Reading text:
There were tortillas,
chicken in cream sauce with rice and grapes, pigeon in a Rioja sauce with
onions, three varieties of paella: mussels, seafood, and chicken, and the
beans: little black ones, big lima ones, string beans, lentils.
Desserts were manifold: the
sinfully rich Navidad or Kings’ doughnut, traditional for this
holiday week -- a ring filled with cream and cold custard and served with
hot chocolate; apple, strawberry and raspberry tarts; puddings and flan;
almond cake and almond mousse. . .
We stood before them,
mentally doing a cost-benefit analysis, calories vs. pleasure, when
suddenly a murmuring flitted through the room, followed by excited
squeals and a sudden rush of young girls from the salon in the direction
of the lobby. Only later did we discover the cause of the rapid exit.
Leonardo di Caprio, in Madrid to publicize the release of “The Aviator,”

Material:
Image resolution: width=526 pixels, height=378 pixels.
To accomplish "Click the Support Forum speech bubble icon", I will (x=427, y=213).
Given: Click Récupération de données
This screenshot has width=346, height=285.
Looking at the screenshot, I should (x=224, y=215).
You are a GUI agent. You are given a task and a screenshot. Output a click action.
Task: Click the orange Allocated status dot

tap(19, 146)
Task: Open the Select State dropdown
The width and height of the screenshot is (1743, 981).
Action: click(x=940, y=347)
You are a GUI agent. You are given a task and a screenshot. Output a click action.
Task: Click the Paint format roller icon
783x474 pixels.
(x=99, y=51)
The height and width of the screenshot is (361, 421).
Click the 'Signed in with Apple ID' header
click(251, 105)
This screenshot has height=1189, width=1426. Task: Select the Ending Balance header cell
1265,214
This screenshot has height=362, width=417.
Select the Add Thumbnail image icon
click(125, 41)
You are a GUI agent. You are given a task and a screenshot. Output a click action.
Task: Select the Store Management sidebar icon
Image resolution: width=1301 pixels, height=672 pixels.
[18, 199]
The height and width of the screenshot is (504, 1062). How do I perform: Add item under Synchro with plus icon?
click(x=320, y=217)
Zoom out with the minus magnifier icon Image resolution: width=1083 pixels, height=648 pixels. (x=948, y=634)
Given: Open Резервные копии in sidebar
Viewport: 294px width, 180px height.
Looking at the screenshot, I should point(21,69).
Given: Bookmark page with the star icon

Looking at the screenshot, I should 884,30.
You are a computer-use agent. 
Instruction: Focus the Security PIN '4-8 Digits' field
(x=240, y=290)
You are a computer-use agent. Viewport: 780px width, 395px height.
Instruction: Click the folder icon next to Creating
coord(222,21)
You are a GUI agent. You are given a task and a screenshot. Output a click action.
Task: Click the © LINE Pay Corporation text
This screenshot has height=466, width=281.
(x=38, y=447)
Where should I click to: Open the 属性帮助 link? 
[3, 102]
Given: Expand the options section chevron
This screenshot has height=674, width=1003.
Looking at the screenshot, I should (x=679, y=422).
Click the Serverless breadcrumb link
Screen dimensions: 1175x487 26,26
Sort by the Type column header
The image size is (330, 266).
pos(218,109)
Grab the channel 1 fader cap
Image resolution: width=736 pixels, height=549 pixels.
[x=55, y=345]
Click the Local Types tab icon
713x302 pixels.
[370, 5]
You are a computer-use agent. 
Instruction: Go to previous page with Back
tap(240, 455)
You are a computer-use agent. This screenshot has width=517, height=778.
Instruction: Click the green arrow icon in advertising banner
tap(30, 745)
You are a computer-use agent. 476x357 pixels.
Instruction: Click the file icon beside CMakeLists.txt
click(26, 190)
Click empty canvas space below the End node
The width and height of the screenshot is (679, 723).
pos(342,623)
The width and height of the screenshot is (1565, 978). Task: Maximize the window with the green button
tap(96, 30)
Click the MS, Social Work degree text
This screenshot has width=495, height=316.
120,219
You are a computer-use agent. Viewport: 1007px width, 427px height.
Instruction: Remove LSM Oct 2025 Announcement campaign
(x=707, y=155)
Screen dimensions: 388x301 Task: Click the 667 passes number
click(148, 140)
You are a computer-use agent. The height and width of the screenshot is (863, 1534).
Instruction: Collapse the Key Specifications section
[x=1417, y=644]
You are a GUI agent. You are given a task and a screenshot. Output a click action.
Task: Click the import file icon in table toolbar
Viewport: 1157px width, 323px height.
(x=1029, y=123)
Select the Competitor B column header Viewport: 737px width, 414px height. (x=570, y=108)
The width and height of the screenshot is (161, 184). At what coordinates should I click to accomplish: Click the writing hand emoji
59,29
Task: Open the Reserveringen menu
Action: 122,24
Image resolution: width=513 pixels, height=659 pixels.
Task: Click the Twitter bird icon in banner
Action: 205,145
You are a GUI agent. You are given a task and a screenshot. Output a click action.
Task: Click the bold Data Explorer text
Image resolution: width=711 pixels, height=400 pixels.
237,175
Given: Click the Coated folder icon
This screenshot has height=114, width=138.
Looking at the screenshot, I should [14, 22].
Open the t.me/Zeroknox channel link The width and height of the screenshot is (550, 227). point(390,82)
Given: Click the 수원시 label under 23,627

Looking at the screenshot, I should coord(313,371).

Tasks to carry out:
**a)** Could you turn the paragraph beginning "There were tortillas" in the buffet text into a list that keeps its main dishes?
**b)** Can you carry on the buffet text from the point where it stops?
These entries come from a separate source.

The responses:
**a)**
- Tortillas
- Chicken in cream sauce with rice and grapes
- Pigeon in a Rioja sauce with onions
- Paella in three varieties: mussels, seafood, and chicken
- Beans: little black ones, big lima ones, string beans, and lentils

**b)**
had been spotted checking in. By the time the girls reached the lobby,
however, only a group of his handlers remained. But the staff was cool,
and so they remained the next day when a limo waiting for the star
attracted a little crowd. Evidently celebrity appearances leave them
unfazed -- probably because they are so commonplace.
One night during our stay,
we stepped out of the elevator and walked right into a line of tuxedoed
gentlemen, furs draped across their arms, waiting to check their partners’
coats while the ladies, in beautiful ball gowns, spread across the Hall
waiting for them. We watched as one by one, each pair connected and moved
on to the Royal Salon for a night of tango. On a morning, we happened upon
an assembly of international bankers and their entourage arriving for an
economic conference; on another we saw a crowd of municipal leaders who
had broken into small groups in the lobby following a meeting with the
mayor of Madrid while their drivers congregated at the entrance. But
through them all, and despite the unmistakable excitement in the air, an
aura of stability and serenity prevailed. Events like these are no more
than what one expects – at the Ritz.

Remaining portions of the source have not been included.